Task requirements >>
Repeat the data exactly, with every line included.

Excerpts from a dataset

'''

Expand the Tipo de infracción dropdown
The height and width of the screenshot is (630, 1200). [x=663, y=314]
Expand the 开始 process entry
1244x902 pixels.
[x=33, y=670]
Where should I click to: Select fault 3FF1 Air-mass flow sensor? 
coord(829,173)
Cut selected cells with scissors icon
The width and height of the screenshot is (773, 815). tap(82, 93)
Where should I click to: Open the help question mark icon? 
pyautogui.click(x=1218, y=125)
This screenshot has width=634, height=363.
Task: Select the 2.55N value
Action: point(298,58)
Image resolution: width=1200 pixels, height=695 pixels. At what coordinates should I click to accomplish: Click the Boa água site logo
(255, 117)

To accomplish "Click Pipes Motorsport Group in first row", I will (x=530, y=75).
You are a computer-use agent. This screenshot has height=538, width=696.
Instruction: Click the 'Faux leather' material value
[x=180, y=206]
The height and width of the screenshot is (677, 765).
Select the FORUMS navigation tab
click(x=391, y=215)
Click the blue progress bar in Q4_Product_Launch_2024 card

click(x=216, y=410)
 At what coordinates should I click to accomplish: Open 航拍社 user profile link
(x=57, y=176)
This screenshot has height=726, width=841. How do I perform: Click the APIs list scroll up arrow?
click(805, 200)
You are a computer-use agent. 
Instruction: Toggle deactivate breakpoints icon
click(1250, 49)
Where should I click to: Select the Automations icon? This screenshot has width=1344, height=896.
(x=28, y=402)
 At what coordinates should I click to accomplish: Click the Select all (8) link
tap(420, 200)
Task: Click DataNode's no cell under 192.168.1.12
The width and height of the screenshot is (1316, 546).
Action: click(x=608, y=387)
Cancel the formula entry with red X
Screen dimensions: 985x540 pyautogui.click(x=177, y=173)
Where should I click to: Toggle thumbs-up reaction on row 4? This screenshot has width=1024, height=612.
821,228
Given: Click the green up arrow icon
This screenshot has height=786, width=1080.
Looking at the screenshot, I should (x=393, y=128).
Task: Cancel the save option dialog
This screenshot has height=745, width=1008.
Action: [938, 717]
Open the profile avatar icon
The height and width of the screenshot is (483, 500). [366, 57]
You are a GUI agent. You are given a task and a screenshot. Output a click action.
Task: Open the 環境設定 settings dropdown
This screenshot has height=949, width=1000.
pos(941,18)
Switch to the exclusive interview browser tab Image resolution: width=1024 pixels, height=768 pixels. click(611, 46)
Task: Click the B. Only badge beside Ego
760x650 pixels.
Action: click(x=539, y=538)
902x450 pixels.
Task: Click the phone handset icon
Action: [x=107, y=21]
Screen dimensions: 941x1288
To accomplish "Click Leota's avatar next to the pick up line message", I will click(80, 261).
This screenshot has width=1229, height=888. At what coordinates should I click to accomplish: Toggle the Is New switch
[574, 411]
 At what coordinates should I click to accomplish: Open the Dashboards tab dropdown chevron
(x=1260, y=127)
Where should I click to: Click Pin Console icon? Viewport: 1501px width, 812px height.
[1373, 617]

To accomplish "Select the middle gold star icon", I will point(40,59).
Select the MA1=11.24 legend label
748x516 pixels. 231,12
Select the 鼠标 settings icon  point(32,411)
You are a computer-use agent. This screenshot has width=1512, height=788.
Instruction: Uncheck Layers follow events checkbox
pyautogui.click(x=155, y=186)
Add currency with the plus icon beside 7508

'''

Your response >>
Expand the Tipo de infracción dropdown
The height and width of the screenshot is (630, 1200). [x=663, y=314]
Expand the 开始 process entry
1244x902 pixels.
[x=33, y=670]
Where should I click to: Select fault 3FF1 Air-mass flow sensor? 
coord(829,173)
Cut selected cells with scissors icon
The width and height of the screenshot is (773, 815). tap(82, 93)
Where should I click to: Open the help question mark icon? 
pyautogui.click(x=1218, y=125)
This screenshot has width=634, height=363.
Task: Select the 2.55N value
Action: point(298,58)
Image resolution: width=1200 pixels, height=695 pixels. At what coordinates should I click to accomplish: Click the Boa água site logo
(255, 117)

To accomplish "Click Pipes Motorsport Group in first row", I will (x=530, y=75).
You are a computer-use agent. This screenshot has height=538, width=696.
Instruction: Click the 'Faux leather' material value
[x=180, y=206]
The height and width of the screenshot is (677, 765).
Select the FORUMS navigation tab
click(x=391, y=215)
Click the blue progress bar in Q4_Product_Launch_2024 card

click(x=216, y=410)
 At what coordinates should I click to accomplish: Open 航拍社 user profile link
(x=57, y=176)
This screenshot has height=726, width=841. How do I perform: Click the APIs list scroll up arrow?
click(805, 200)
You are a computer-use agent. 
Instruction: Toggle deactivate breakpoints icon
click(1250, 49)
Where should I click to: Select the Automations icon? This screenshot has width=1344, height=896.
(x=28, y=402)
 At what coordinates should I click to accomplish: Click the Select all (8) link
tap(420, 200)
Task: Click DataNode's no cell under 192.168.1.12
The width and height of the screenshot is (1316, 546).
Action: click(x=608, y=387)
Cancel the formula entry with red X
Screen dimensions: 985x540 pyautogui.click(x=177, y=173)
Where should I click to: Toggle thumbs-up reaction on row 4? This screenshot has width=1024, height=612.
821,228
Given: Click the green up arrow icon
This screenshot has height=786, width=1080.
Looking at the screenshot, I should (x=393, y=128).
Task: Cancel the save option dialog
This screenshot has height=745, width=1008.
Action: [938, 717]
Open the profile avatar icon
The height and width of the screenshot is (483, 500). [366, 57]
You are a GUI agent. You are given a task and a screenshot. Output a click action.
Task: Open the 環境設定 settings dropdown
This screenshot has height=949, width=1000.
pos(941,18)
Switch to the exclusive interview browser tab Image resolution: width=1024 pixels, height=768 pixels. click(611, 46)
Task: Click the B. Only badge beside Ego
760x650 pixels.
Action: click(x=539, y=538)
902x450 pixels.
Task: Click the phone handset icon
Action: [x=107, y=21]
Screen dimensions: 941x1288
To accomplish "Click Leota's avatar next to the pick up line message", I will click(80, 261).
This screenshot has width=1229, height=888. At what coordinates should I click to accomplish: Toggle the Is New switch
[574, 411]
 At what coordinates should I click to accomplish: Open the Dashboards tab dropdown chevron
(x=1260, y=127)
Where should I click to: Click Pin Console icon? Viewport: 1501px width, 812px height.
[1373, 617]

To accomplish "Select the middle gold star icon", I will point(40,59).
Select the MA1=11.24 legend label
748x516 pixels. 231,12
Select the 鼠标 settings icon  point(32,411)
You are a computer-use agent. This screenshot has width=1512, height=788.
Instruction: Uncheck Layers follow events checkbox
pyautogui.click(x=155, y=186)
Add currency with the plus icon beside 7508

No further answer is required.